Leveraging this technology, we can deliver Openbravo 3.0 as a "template" that combines all the desired modules, plus a configuration script that defines the default configuration of the system.

We have already followed a similar approach for QuickStart, one of the professional solutions that we developed for our partners in 2.50 and we will apply the same technique for 3.0.

Using our 3.0 distribution as starting template, it is then possible to add further configuration scripts and provide additional specializations.

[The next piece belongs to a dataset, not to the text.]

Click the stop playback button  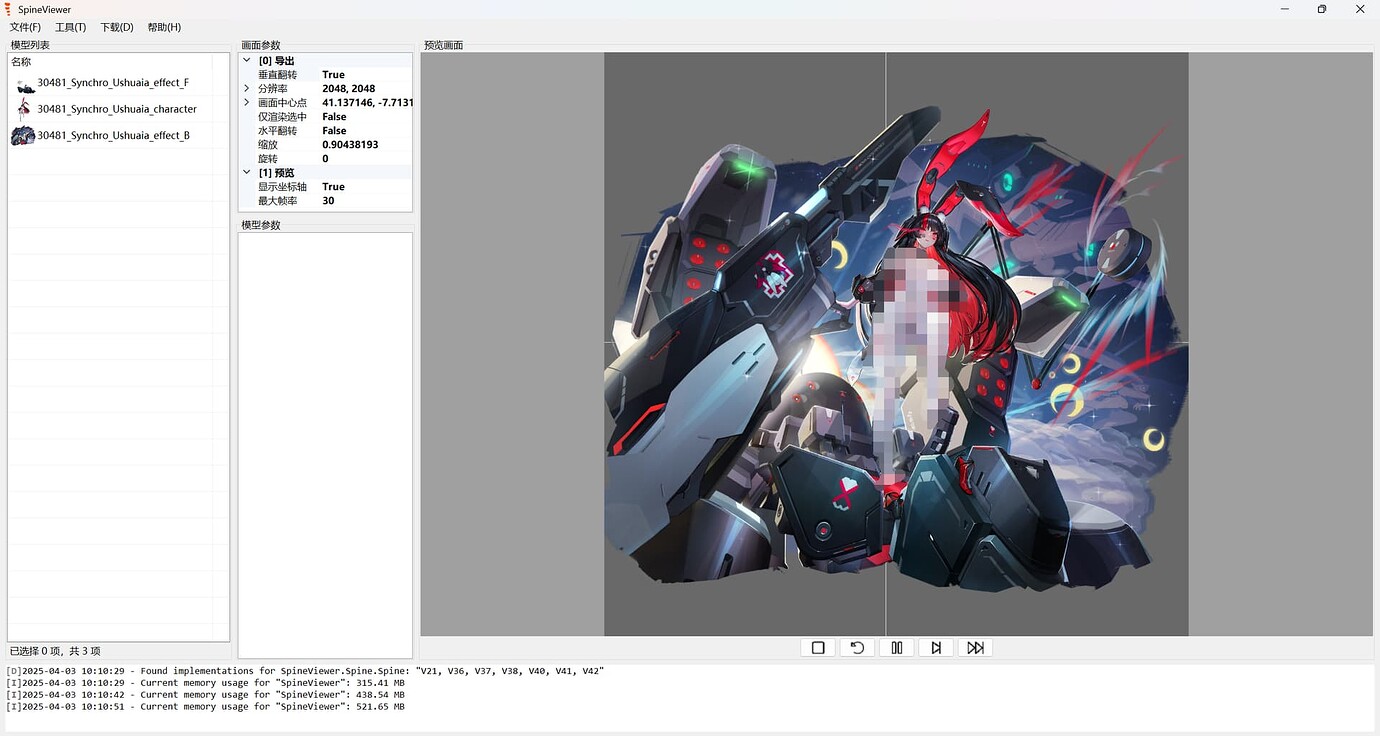(818, 648)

In this respect, this packaging approach provides a nice balance between the base product and its vertical specializations as both solutions share the same development and distribution approach.

There are some obvious benefits to this approach:
  • Easy upgrade for 2.50 users to 3.0: technically, an upgrade is reduced to the installation of additional modules and a configuration template (of course, there are many non technical aspects involved with an upgrade, but avoiding technical problems already simplifies the challenge)
  • Guaranteed durability of modules: all of the 2.50 modules will be able to work in 3.0 as well because none of their dependencies is altered.
  • Opportunity to gather early feedback on 3.0: we do not need to have 100% of the functionality ready to start exposing it to our community. In fact, many of the 3.0 modules have already been independently available for several months and went through their own feedback and stabilization cycle.
  • Reduced maintenance cost for 2.50: since 2.50 and 3.0 share a common Core, the cost of maintenance will be largely reduced.
I have been using in this post the term "distribution" to describe this approach. This is a term that I liberally borrow from the Linux world, where a distribution, like Ubuntu, Red Hat, or SUSE, etc., is a collection of software packages including the Linux Kernel, a window manager, a desktop environment and other software. This model has proven very successful for Linux and a year ago I discussed how modularity could enable the same approach for Openbravo.
With 3.0 we fully embrace the distribution approach, coming to a full circle and confirming our commitment to build the ecosystem of reference in the open source ERP space.